Seaport World Trade Center, 200 Seaport Boulevard, Boston, Massachusetts

Items of Business

 

(1)

To elect directors

 

 

(2)

To ratify the appointment of the independent registered public accounting firm for the fiscal year ending October 31, 2008

 

 

(3)

To consider such other business as may properly come before the meeting

Adjournments
and
Postponements

 

Any action on the items of business described above may be considered at the annual meeting at the time and on the date specified above or at any time and date to which the annual meeting may be properly adjourned or postponed.

Record Date

 

You are entitled to vote only if you were an HP stockholder as of the close of business on January 22, 2008.

Meeting Admission

 

You are entitled to attend the annual meeting only if you were an HP stockholder as of the close of business on January 22, 2008 or hold a valid proxy for the annual meeting. You should be prepared to present photo identification for admittance. In addition, if you are a stockholder of record or hold your shares through the Hewlett-Packard Company 401(k) Plan or the Hewlett-Packard Company 2000 Employee Stock Purchase Plan, also known as the Share Ownership Plan, your ownership as of the record date will be verified prior to being admitted to the meeting. If you are not a stockholder of record but hold shares through a broker, trustee or nominee, you should provide proof of beneficial ownership as of the record date, such as your most recent account statement prior to January 22, 2008 or similar evidence of ownership. If you do not provide photo identification and comply with the other procedures outlined above, you will not be admitted to the annual meeting.

 

 

The annual meeting will begin promptly at 2:00 p.m., local time. Check-in will begin at 12:30 p.m., local time, and you should allow ample time for the check-in procedures.

Voting

 

Your vote is very important. Whether or not you plan to attend the annual meeting, we hope you will vote as soon as possible. You may vote your shares via a toll-free telephone number or over the Internet. If you received a paper copy of a proxy or voting instruction card by mail, you may submit your proxy or voting instruction card for the annual meeting by completing, signing, dating and returning your proxy or voting instruction card in the pre-addressed envelope provided. For specific instructions on how to vote your shares, please refer to the section entitled Questions and Answers—Voting Information beginning on page 4 of this proxy statement.

 

By order of the Board of Directors,

 

GRAPHIC

 

MICHAEL J. HOLSTON
Executive Vice President, General Counsel and Secretary

This notice of annual meeting and proxy statement and form of proxy are being distributed and made available on or about January 29, 2008.





QUESTIONS AND ANSWERS

Proxy Materials

1.     Why am I receiving these materials?
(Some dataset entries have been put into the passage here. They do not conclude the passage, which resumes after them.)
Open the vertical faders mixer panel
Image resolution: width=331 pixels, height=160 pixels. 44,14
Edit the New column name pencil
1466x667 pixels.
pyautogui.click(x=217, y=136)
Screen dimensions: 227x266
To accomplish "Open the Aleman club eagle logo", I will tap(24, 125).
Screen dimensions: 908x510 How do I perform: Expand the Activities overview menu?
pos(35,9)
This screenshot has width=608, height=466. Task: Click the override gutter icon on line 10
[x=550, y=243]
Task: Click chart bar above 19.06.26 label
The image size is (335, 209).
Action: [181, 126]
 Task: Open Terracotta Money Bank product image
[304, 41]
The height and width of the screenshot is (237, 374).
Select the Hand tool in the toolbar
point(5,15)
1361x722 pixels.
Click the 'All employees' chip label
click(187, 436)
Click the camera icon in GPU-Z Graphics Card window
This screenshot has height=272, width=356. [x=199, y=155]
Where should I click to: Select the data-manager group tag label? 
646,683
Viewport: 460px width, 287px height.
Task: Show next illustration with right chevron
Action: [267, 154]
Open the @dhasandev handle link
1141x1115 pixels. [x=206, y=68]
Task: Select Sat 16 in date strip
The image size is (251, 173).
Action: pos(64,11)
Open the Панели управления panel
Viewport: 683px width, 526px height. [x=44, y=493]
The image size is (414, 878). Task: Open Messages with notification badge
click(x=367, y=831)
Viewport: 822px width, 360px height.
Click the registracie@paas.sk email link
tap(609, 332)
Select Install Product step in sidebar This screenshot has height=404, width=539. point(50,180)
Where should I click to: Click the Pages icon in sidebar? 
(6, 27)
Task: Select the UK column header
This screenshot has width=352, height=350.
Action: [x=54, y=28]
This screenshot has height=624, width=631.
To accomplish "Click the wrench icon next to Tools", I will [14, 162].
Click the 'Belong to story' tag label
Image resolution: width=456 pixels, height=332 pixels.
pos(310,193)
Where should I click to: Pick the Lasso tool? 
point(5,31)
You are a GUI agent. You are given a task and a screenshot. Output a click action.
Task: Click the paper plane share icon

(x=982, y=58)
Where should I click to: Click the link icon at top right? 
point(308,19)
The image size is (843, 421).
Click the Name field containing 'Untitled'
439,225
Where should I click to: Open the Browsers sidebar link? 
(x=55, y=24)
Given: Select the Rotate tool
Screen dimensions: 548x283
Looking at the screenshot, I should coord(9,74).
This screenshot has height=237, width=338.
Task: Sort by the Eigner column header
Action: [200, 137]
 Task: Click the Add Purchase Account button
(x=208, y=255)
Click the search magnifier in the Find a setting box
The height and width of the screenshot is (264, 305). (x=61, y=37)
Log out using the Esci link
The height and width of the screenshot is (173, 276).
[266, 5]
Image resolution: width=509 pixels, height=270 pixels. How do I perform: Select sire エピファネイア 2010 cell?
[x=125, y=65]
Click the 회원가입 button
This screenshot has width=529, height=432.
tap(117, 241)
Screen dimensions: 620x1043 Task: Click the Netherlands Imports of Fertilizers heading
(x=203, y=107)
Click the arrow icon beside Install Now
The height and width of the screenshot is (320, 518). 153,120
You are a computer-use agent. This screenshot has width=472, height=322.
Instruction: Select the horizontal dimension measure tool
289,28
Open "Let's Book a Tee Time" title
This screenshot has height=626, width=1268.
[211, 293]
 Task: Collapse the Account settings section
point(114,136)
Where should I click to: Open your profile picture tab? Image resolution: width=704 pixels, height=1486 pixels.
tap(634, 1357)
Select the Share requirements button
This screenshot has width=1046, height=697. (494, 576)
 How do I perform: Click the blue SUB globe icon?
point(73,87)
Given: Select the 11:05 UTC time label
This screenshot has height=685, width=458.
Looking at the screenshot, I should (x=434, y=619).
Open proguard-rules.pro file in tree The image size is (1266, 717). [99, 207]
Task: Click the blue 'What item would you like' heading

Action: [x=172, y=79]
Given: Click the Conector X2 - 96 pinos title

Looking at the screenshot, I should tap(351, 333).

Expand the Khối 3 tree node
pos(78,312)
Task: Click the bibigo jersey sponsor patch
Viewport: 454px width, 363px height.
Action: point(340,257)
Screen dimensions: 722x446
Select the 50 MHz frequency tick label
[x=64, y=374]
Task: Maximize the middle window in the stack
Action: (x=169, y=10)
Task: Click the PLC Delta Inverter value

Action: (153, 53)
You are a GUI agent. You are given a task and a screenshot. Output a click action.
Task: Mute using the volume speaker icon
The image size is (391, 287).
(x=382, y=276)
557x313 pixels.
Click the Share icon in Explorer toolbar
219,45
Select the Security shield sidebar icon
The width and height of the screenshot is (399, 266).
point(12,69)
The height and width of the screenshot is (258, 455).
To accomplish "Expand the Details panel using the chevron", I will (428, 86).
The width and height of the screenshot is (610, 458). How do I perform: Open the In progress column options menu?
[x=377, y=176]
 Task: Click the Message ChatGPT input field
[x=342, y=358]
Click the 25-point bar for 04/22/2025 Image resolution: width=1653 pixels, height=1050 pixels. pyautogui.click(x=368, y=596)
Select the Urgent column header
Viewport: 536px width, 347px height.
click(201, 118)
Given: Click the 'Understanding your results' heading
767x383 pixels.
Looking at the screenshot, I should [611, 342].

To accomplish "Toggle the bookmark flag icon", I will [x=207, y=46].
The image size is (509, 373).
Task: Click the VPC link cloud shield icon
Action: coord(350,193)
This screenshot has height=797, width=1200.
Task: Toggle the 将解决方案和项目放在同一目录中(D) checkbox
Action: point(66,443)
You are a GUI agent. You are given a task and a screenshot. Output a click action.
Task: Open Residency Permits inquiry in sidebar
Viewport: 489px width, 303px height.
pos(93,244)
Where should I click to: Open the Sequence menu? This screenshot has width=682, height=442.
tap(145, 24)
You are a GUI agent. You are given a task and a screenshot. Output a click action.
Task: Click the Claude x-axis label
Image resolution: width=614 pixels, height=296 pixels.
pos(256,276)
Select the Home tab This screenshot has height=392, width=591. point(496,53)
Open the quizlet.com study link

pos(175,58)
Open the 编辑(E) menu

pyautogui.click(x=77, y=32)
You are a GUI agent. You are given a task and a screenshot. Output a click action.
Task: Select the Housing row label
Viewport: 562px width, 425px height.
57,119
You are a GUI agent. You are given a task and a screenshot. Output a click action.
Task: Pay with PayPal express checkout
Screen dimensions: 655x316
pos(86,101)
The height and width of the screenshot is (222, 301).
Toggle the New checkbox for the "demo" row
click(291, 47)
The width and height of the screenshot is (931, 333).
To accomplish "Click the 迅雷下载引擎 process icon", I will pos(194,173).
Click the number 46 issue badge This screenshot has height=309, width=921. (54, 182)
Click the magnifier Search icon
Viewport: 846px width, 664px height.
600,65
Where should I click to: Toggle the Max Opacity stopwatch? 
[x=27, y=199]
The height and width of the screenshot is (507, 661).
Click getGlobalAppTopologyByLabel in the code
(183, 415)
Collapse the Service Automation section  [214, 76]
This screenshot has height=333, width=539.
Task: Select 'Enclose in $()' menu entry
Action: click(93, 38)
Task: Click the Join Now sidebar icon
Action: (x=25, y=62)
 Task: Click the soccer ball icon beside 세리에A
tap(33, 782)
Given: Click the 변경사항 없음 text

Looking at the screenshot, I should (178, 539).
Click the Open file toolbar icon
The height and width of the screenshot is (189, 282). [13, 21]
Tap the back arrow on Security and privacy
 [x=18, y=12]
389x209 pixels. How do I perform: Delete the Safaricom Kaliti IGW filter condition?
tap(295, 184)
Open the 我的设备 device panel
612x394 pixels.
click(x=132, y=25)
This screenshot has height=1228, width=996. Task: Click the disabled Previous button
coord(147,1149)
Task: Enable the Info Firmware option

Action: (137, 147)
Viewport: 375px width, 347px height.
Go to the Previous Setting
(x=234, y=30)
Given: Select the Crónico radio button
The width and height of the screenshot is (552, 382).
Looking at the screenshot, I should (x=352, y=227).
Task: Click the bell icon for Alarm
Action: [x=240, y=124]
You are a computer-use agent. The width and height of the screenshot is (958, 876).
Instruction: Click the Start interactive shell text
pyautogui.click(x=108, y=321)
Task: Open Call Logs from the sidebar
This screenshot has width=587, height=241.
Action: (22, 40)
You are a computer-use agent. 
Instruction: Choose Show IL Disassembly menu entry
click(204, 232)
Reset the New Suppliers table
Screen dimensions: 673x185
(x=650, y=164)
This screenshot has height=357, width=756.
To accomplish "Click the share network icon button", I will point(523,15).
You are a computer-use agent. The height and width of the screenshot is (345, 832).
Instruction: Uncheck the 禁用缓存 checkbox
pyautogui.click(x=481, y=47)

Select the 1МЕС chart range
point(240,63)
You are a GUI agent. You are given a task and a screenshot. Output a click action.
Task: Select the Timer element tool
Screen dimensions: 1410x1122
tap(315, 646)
The Hewlett-Packard Company Board of Directors has made these materials available to you on the Internet or delivered paper copies of these materials to you by mail in connection with HP's annual meeting of stockholders, which will take place on Wednesday, March 19, 2008. As a stockholder, you are invited to attend the annual meeting and are entitled to and requested to vote on the items of business described in this proxy statement. This proxy statement includes information that we are required to provide to you under the rules of the U.S. Securities and Exchange Commission and that is designed to assist you in voting your shares.

2.     What is included in the proxy materials?

The proxy materials include:

    Our proxy statement for the annual meeting of stockholders; and

    Our 2007 Annual Report, which includes our Annual Report on Form 10-K for the fiscal year ended October 31, 2007.

If you received a paper copy of these materials by mail, the proxy materials also include a proxy card or a voting instruction card for the annual meeting.

3.     What information is contained in this proxy statement?

The information in this proxy statement relates to the proposals to be voted on at the annual meeting, the voting process, HP's Board and Board committees, the compensation of directors and certain current and former executive officers for fiscal 2007 and other required information.

4.     Why did I receive a notice in the mail regarding the Internet availability of the proxy materials this year instead of a paper copy of the proxy materials?

This year, we are pleased to be using the new U.S. Securities and Exchange Commission rule that allows companies to furnish their proxy materials over the Internet. As a result, we are mailing to many of our stockholders a notice about the Internet availability of the proxy materials instead of a paper copy of the proxy materials. All stockholders receiving the notice will have the ability to access the proxy materials over the Internet and request to receive a paper copy of the proxy materials by mail. Instructions on how to access the proxy materials over the Internet or to request a paper copy may be found on the notice. In addition, the notice contains instructions on how stockholders may request to receive proxy materials in printed form by mail or electronically by e-mail on an ongoing basis.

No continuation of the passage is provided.